Manning joined The Dan Patrick Show on Tuesday and discussed what he would tell other parents of five-star recruits who are navigating the process.

“I wouldn’t let a short-term dollar amount dictate a career,” Manning said.

That’s the short version.

“I think the best advice I can give is to look at the school, where you’re going to go and where you’re going to be happy,” Manning said. “If money is dictating where you’re going to go for the next four years, you’re probably going to make a mistake.”

In the case of Arch Manning, being somewhere he’s comfortable at has made it easier to bide his time waiting in the wings behind Quinn Ewers. He’s also gotten further evidence he made a solid choice, with Texas reaching the College Football Playoff semifinals twice in a row.

The advice from his father, Cooper Manning, was more about what to envision when things aren’t going well.
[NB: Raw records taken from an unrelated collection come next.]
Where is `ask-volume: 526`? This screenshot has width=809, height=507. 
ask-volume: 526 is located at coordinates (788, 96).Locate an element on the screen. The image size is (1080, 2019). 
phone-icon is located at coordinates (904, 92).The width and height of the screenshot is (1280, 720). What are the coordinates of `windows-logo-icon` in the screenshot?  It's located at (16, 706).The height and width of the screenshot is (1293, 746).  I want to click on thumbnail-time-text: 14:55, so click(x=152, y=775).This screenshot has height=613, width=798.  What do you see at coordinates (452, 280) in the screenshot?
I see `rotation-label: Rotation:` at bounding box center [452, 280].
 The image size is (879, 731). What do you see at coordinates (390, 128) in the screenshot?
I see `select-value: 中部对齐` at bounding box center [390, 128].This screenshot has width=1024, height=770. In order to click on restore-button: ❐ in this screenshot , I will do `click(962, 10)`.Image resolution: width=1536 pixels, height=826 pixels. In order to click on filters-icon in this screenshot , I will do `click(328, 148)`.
When everything is breaking the wrong way, which place will set you up best to bounce back.

“I always tell Arch, where are you going to be on Sunday nights when you’ve thrown three interceptions, you’ve gotten beat by the cross-town rivalry, your girlfriend broke up with you, you’ve got two tests you haven’t studied for, it’s cloudy and you’re homesick?” Manning said. “Where are you still going to be relatively happy? And if you can figure that out you made the right choice.”

That’s not to say there aren’t some opportunities in the NIL space that are absolutely worth jumping on. For some players, the prospect of life-changing money can’t be ignored.

Arch Manning had a bit of a luxury there, given his family’s status.

But Cooper Manning still urges families with top-notch recruits to tread carefully in the NIL era.

“Slowly and carefully. I mean I think you’re, again, I think it depends,” Manning said. “Everybody’s in a different situation, certainly, but I think to play the long game is probably the best way to do it. You don’t want to get caught up in these short-term things that if you start having some success could cannibalize you doing something bigger. No, you did a little dinky deal here that’s going to hurt you from doing something bigger. I would just pick your spots carefully and worry about the craft.

“The reason you’re there is to get an education and play football and have a great college experience, it’s not all about how much money you can jam in your pocket those couple years. Again, I look at college a little differently than everybody else does sometimes. It’s such a precious time in molding who you’re going to become, and if it’s just a straight dollar decision then I think you miss out on a lot.”